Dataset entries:
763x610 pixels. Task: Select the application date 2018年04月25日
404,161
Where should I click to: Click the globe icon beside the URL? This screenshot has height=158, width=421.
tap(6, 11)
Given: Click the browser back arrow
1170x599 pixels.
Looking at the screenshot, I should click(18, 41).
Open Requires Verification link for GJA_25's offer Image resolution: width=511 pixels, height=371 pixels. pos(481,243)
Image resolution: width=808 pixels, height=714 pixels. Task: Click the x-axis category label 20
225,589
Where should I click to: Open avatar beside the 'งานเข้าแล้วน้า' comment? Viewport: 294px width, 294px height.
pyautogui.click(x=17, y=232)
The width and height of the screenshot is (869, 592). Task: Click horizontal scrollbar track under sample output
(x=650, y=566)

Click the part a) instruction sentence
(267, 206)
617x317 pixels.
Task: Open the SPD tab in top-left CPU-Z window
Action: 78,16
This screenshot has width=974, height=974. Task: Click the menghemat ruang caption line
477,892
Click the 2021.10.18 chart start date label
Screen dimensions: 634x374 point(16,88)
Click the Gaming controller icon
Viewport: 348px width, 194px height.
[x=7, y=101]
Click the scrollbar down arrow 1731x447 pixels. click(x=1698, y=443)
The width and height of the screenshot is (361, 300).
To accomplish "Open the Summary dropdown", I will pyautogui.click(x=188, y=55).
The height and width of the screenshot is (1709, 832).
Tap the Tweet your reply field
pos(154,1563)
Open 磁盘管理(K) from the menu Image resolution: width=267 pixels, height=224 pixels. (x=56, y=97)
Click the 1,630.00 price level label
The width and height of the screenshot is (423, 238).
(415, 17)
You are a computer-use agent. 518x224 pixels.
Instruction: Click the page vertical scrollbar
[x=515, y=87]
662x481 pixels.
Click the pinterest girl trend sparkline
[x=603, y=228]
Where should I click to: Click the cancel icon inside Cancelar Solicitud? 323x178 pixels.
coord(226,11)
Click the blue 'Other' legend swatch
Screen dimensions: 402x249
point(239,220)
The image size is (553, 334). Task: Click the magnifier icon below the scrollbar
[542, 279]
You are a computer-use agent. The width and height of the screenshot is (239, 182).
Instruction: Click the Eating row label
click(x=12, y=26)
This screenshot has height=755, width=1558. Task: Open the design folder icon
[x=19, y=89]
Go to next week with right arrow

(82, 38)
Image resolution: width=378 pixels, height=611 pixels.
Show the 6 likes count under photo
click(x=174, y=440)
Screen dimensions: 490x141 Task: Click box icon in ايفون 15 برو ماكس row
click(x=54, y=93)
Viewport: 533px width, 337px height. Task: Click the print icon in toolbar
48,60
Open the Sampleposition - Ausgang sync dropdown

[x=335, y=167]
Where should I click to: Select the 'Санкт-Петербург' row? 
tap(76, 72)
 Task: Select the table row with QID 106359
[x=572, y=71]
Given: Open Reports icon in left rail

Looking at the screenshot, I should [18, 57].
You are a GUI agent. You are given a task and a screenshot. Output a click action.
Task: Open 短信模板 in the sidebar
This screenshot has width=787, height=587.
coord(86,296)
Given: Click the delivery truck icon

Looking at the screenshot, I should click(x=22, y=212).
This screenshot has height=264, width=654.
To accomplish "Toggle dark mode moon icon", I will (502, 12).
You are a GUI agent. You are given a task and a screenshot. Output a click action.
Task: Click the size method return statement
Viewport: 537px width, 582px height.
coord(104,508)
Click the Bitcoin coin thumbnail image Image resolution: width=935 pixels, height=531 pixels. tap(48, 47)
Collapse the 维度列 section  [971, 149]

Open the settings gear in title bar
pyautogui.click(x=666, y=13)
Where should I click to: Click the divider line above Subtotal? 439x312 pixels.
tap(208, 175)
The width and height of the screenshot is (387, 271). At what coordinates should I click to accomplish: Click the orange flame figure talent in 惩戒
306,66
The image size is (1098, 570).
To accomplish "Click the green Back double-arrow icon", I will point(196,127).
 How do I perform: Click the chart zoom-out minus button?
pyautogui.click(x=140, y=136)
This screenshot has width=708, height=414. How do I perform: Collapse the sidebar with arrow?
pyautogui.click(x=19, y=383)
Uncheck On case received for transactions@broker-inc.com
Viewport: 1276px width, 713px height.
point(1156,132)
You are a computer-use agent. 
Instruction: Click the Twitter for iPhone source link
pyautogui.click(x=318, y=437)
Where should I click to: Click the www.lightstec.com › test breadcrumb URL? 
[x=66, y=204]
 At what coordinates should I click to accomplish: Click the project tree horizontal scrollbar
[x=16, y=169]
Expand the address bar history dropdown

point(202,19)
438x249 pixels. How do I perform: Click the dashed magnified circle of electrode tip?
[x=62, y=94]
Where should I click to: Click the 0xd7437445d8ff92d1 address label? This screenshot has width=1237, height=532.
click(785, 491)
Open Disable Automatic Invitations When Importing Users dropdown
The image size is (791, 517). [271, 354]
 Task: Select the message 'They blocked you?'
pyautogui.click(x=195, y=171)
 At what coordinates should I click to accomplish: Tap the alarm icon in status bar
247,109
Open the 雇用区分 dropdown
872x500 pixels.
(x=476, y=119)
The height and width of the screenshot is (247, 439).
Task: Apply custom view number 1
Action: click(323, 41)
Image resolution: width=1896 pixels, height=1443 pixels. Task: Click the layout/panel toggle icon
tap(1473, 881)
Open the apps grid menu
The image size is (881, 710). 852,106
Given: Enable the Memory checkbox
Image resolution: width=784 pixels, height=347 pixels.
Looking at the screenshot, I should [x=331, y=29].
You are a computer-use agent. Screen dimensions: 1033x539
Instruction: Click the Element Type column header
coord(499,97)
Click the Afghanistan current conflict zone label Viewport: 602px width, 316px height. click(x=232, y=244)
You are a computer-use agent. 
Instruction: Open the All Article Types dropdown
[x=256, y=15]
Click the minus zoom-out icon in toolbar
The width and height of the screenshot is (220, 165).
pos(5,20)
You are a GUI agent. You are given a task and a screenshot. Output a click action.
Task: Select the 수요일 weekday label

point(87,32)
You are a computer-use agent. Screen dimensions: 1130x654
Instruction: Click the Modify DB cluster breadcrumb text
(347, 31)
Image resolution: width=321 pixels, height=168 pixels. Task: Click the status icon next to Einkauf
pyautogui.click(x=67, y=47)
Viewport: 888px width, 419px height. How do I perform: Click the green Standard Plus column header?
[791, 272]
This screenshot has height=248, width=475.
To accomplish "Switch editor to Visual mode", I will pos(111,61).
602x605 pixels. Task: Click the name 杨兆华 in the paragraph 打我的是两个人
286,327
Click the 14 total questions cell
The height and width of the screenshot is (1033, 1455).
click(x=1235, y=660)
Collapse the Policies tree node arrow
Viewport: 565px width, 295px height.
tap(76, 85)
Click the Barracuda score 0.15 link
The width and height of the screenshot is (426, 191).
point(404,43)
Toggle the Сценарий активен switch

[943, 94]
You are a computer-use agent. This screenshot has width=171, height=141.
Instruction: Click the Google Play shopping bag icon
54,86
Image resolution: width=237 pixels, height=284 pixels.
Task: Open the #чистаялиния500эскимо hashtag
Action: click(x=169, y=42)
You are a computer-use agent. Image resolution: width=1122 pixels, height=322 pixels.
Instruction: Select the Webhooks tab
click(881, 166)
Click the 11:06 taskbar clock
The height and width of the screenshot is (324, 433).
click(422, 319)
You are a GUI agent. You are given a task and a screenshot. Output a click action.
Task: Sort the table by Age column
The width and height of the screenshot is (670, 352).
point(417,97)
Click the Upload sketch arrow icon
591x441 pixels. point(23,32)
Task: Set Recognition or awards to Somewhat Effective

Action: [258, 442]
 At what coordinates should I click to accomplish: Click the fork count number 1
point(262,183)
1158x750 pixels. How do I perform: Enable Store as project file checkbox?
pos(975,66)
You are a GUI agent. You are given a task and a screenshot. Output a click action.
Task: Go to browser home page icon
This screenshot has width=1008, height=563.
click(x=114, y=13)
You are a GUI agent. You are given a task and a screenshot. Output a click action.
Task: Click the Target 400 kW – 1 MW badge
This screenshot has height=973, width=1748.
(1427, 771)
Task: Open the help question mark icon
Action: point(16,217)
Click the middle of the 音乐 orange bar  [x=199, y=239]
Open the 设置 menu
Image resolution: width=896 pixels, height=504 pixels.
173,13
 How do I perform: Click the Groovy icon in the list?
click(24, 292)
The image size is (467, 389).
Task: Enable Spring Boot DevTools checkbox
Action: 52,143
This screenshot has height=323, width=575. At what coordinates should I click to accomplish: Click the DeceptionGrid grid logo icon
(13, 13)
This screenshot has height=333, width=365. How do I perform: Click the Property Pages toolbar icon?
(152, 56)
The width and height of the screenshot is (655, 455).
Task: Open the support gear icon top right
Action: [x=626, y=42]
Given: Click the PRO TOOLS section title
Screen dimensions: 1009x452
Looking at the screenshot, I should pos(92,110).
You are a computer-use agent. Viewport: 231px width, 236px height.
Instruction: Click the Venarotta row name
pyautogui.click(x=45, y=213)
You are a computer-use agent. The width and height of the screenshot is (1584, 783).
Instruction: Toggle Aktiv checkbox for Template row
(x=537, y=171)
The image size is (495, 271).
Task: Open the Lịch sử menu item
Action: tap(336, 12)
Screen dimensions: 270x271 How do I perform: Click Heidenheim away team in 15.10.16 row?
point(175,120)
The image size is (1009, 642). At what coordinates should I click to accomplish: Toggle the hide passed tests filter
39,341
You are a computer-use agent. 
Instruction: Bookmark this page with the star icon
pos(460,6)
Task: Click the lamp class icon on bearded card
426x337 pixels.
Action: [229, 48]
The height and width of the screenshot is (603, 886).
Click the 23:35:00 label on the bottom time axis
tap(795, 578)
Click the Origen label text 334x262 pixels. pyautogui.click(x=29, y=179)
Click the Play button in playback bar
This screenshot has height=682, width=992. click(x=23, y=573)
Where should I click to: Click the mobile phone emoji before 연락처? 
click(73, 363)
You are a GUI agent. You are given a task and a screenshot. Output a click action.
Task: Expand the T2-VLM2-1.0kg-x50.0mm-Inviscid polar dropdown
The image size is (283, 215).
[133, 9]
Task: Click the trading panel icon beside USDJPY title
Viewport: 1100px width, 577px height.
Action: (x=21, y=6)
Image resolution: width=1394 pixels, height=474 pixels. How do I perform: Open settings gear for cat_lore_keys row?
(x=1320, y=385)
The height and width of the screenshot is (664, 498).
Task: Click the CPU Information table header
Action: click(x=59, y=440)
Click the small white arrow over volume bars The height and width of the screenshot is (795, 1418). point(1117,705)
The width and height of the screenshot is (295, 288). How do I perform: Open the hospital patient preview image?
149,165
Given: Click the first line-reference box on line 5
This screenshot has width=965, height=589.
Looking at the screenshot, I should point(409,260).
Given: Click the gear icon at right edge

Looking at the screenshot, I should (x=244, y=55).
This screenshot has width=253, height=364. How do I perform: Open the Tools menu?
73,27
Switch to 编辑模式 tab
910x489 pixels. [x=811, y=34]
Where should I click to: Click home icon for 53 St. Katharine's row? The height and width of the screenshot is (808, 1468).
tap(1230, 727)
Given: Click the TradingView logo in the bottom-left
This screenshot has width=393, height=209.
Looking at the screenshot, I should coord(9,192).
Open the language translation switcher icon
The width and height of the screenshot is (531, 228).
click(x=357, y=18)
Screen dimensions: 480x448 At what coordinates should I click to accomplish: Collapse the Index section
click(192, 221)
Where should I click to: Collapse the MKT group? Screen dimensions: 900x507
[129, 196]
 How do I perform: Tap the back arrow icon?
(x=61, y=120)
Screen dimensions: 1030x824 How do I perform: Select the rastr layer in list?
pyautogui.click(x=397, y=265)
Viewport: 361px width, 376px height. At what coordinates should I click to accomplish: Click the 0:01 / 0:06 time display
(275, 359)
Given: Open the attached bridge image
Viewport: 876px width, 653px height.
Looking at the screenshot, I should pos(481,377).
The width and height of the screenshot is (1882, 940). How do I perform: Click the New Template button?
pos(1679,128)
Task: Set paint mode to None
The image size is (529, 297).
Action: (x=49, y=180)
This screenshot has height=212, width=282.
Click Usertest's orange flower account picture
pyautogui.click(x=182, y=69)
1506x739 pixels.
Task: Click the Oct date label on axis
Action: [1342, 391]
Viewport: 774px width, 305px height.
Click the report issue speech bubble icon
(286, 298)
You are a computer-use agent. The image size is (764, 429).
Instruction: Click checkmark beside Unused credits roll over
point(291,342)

• [ACTION ITEM] Write down, word for word, the lines above from the one containing "Click the pinterest girl trend sparkline" through the one containing "is (239, 182).", both ends included.

• [ANSWER AREA]
Click the pinterest girl trend sparkline
[x=603, y=228]
Where should I click to: Click the cancel icon inside Cancelar Solicitud? 323x178 pixels.
coord(226,11)
Click the blue 'Other' legend swatch
Screen dimensions: 402x249
point(239,220)
The image size is (553, 334). Task: Click the magnifier icon below the scrollbar
[542, 279]
You are a computer-use agent. The width and height of the screenshot is (239, 182).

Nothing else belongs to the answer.